◆ **Data for this exercise**:
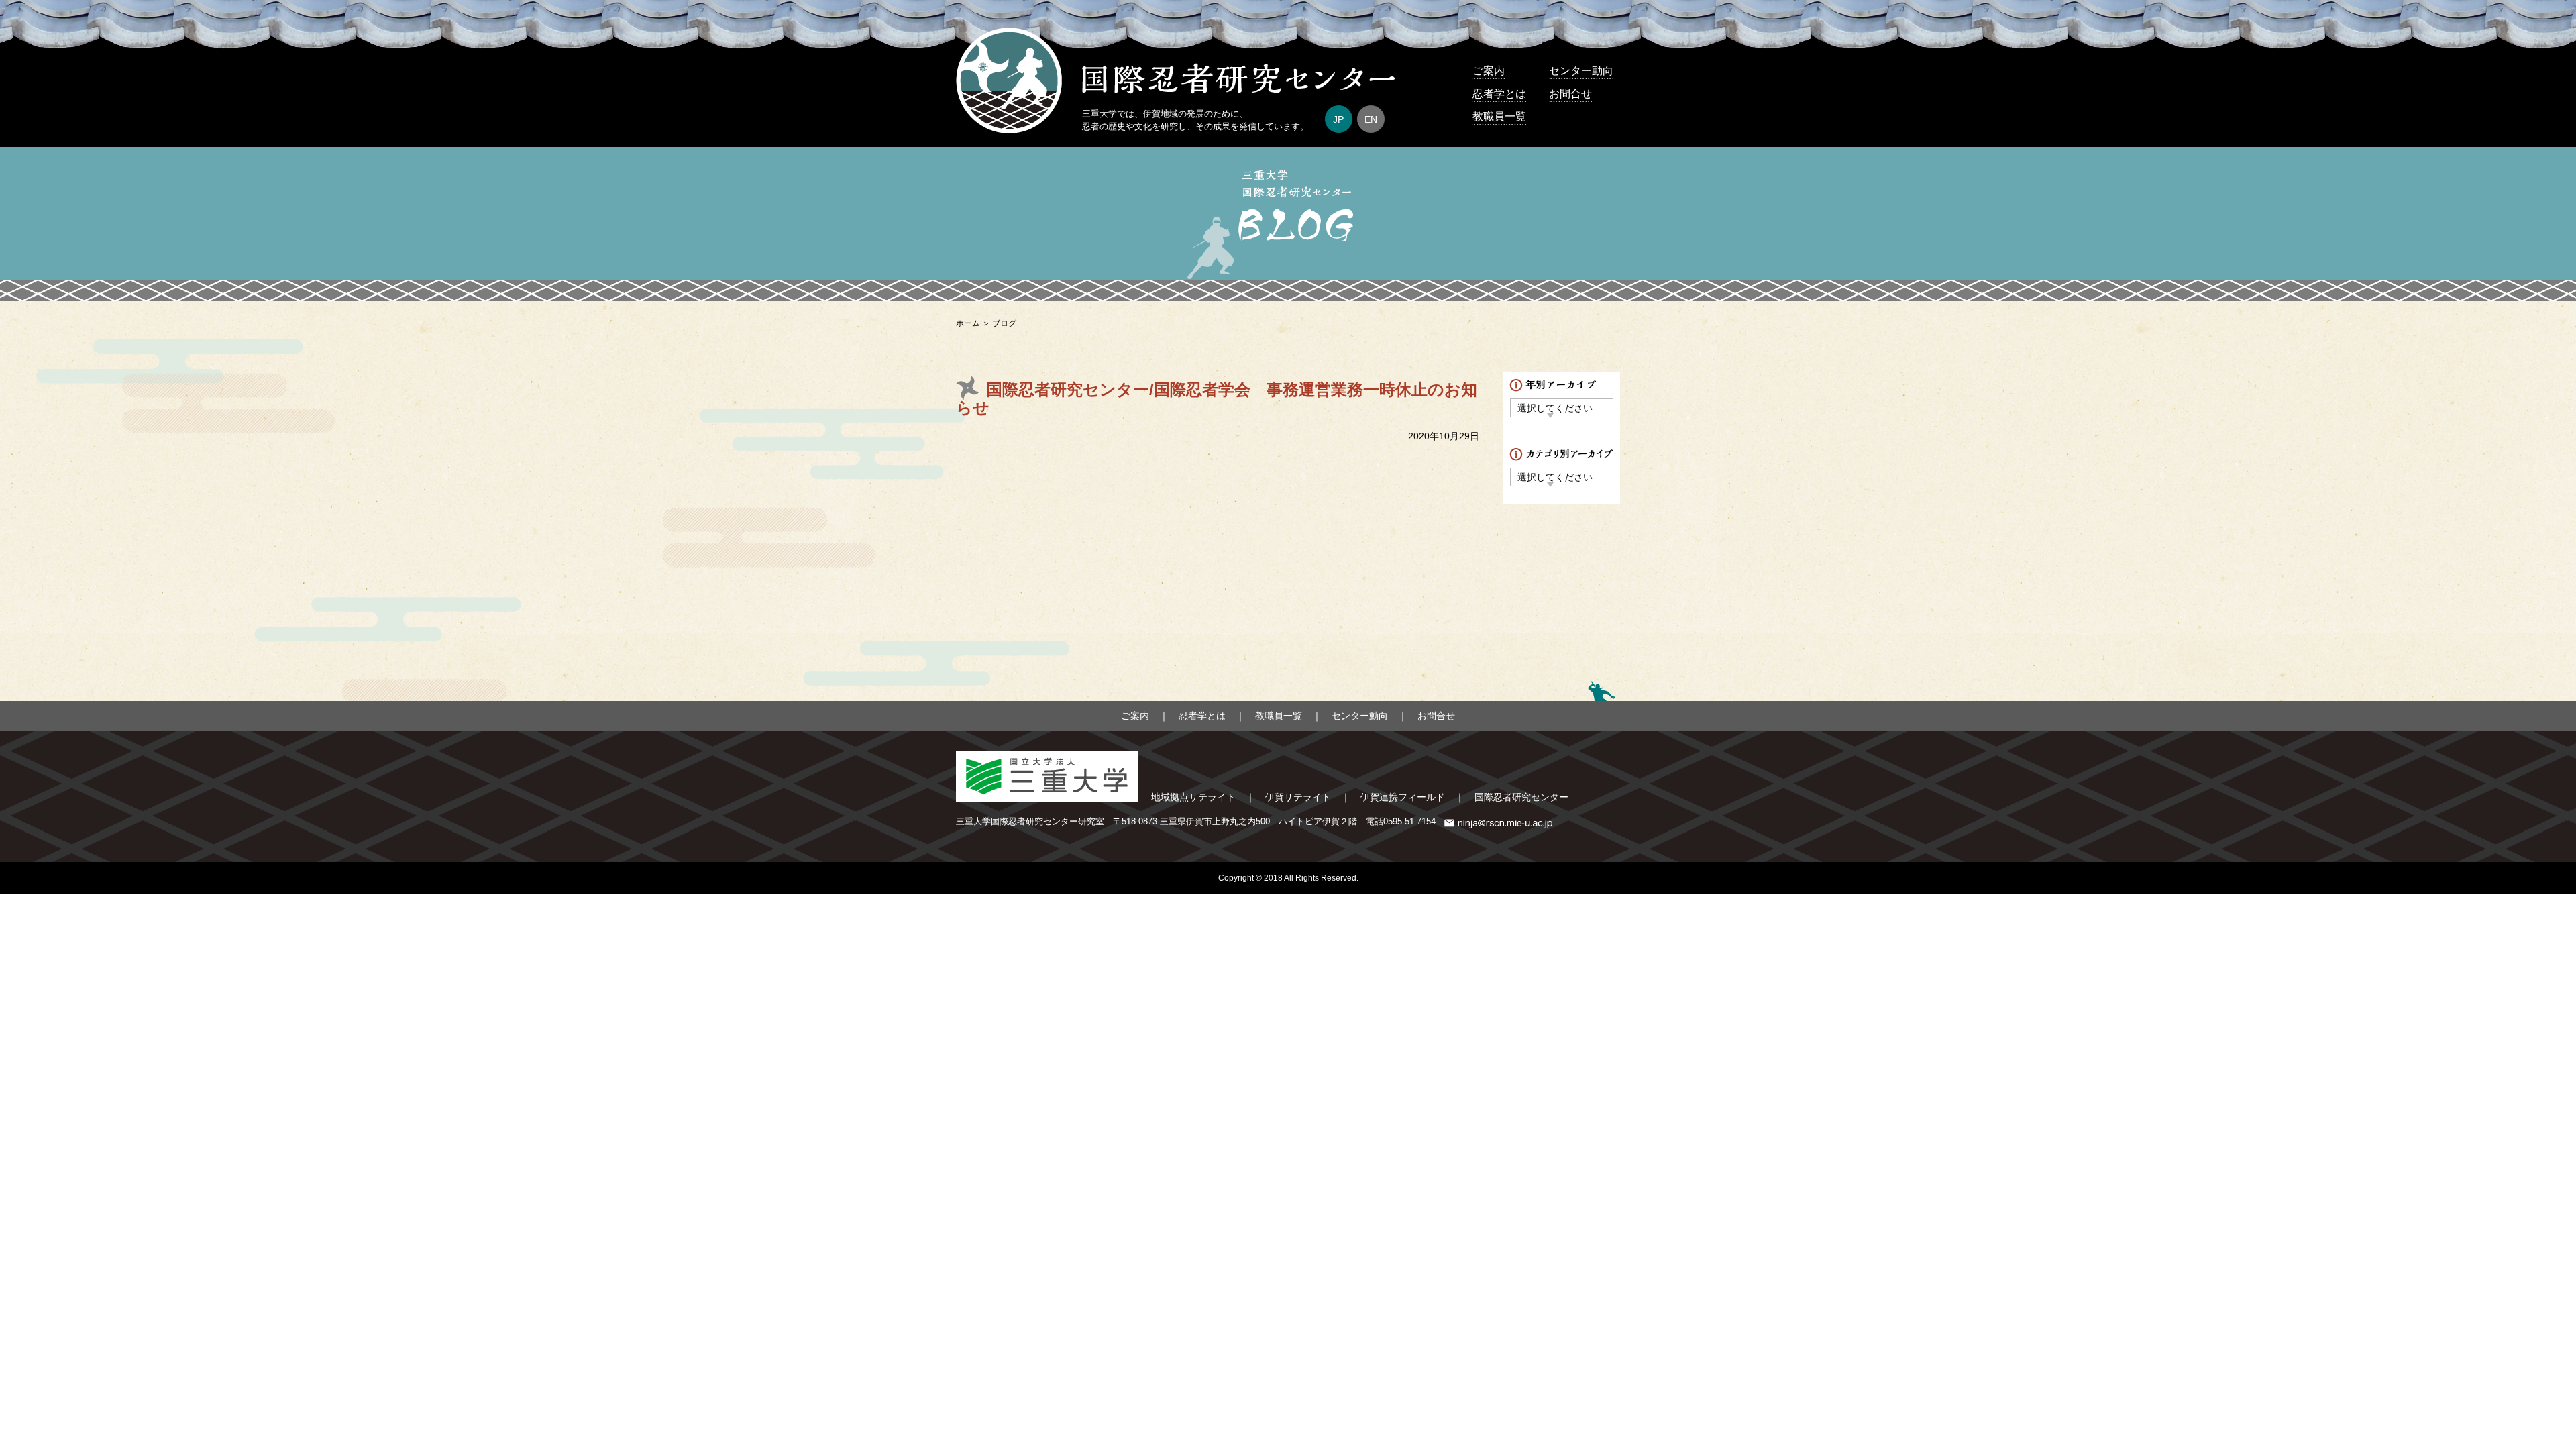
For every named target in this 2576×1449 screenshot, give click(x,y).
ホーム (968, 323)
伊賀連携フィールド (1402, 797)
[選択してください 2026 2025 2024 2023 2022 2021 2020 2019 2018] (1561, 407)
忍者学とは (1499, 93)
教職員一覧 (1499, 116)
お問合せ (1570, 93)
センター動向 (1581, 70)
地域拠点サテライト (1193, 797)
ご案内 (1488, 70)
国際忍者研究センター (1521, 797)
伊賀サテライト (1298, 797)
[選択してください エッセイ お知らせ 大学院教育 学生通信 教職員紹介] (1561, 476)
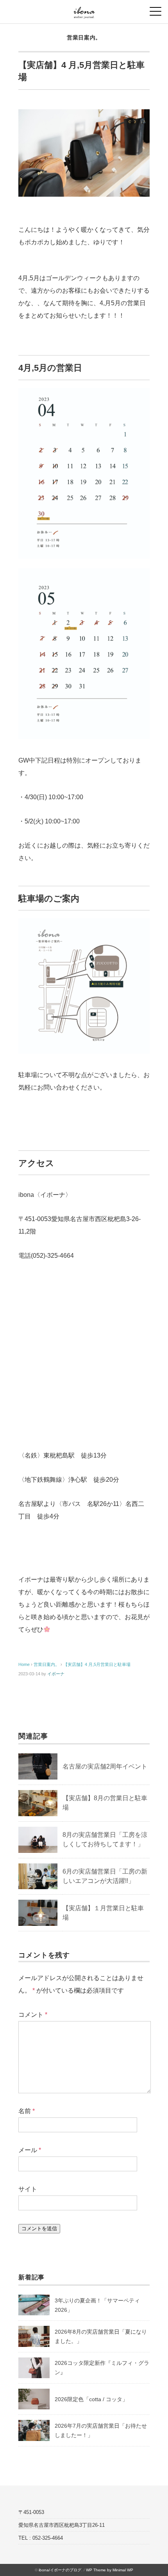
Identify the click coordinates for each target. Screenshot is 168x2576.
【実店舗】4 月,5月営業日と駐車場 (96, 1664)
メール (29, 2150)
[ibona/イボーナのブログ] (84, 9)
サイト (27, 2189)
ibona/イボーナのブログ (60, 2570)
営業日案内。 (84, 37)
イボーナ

◆ **Activity**:
Could you retype all the entries above exactly, without the pictures?

◆ **Solution**:
For every named target in this 2576×1449 screenshot, give click(x,y).
ホーム (968, 323)
伊賀連携フィールド (1402, 797)
[選択してください 2026 2025 2024 2023 2022 2021 2020 2019 2018] (1561, 407)
忍者学とは (1499, 93)
教職員一覧 (1499, 116)
お問合せ (1570, 93)
センター動向 (1581, 70)
地域拠点サテライト (1193, 797)
ご案内 (1488, 70)
国際忍者研究センター (1521, 797)
伊賀サテライト (1298, 797)
[選択してください エッセイ お知らせ 大学院教育 学生通信 教職員紹介] (1561, 476)
Identify the click coordinates for each target. Screenshot is 168x2576.
【実店舗】4 月,5月営業日と駐車場 (96, 1664)
メール (29, 2150)
[ibona/イボーナのブログ] (84, 9)
サイト (27, 2189)
ibona/イボーナのブログ (60, 2570)
営業日案内。 (84, 37)
イボーナ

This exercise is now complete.